Cerebras Systems
An American AI hardware company that builds wafer-scale processors, using an entire silicon wafer as a single chip to accelerate deep learning training and to deliver very high-speed large language model inference.
Cerebras Systems is an American semiconductor and artificial intelligence company headquartered in Sunnyvale, California, known for building the largest computer chips in the industry. Rather than dividing a silicon wafer into many small chips in the conventional way, Cerebras manufactures a single processor that occupies almost an entire wafer. This wafer-scale approach is designed to accelerate the training of deep learning models and, more recently, to deliver very high-speed inference for large language models.
Wafer-scale engine
The company's flagship product is the Wafer Scale Engine, or WSE. A standard chip fabrication process produces many separate dies from one circular silicon wafer, which are then cut apart and packaged individually. Cerebras instead keeps the wafer intact and treats it as one enormous processor, connecting its many cores with high-bandwidth on-chip links. The advantage is that data can move between cores without leaving the chip, avoiding the slower and more power-hungry communication that limits clusters of separate processors.

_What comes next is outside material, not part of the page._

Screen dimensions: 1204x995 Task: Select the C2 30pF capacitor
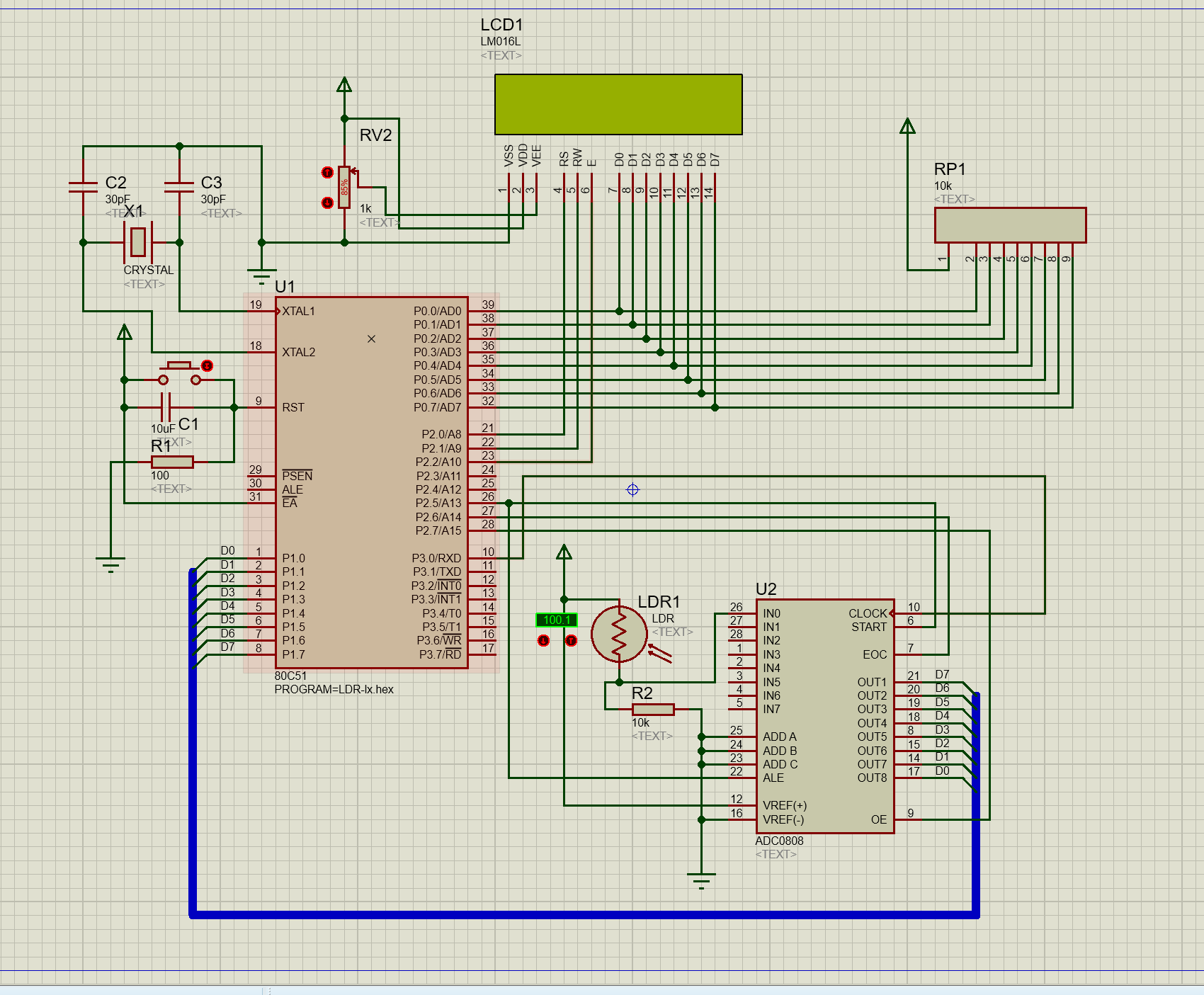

The third-generation WSE-3, built on the TSMC 5-nanometre process, integrates about 4 trillion transistors, roughly 900,000 AI-optimised cores, and 44 gigabytes of on-chip memory. It is rated at around 125 petaflops of peak performance and offers extremely high on-chip memory bandwidth. Keeping large amounts of memory on the same piece of silicon as the compute cores is central to the design, because memory bandwidth is often the true bottleneck in AI workloads.
From training to inference
Cerebras originally positioned wafer-scale hardware for training, where the ability to hold a large model on one chip simplifies programming compared with distributing it across many GPUs. More recently the company has emphasised inference, marketing what it describes as some of the fastest large language model serving available. By holding model weights in fast on-chip memory, Cerebras systems can generate output tokens at rates well above typical GPU-based systems. The company has reported serving large open-weight models at thousands of tokens per second per user, figures that in its published benchmarks exceed those of contemporary flagship GPU systems on the same models.
The single-chip Wafer Scale Engine is packaged into a computer system called the CS-3, and multiple CS-3 units can be combined for larger workloads. Cerebras also offers access to its hardware through a cloud inference service, so customers can use the speed advantage without purchasing systems outright.
Position in the market
Cerebras is one of several companies challenging the dominance of conventional GPU clusters in AI computing, competing with specialised inference providers and with the mainstream accelerator market. Its distinctive bet is that radical integration at the wafer level, rather than networking many smaller chips, is the more efficient path for certain AI workloads. The main trade-offs are manufacturing complexity, the cost of a wafer-scale device, and the need for software that maps models onto an unusual architecture. Despite these challenges, the company has attracted significant customers in research, supercomputing and enterprise inference.
References
- Cerebras Systems. (2024). Cerebras Launches the World's Fastest AI Inference. cerebras.ai.
- Wikipedia contributors. (2025). Cerebras. en.wikipedia.org.
- Cerebras Systems. (2024). WSE-3 Product Overview. cerebras.ai.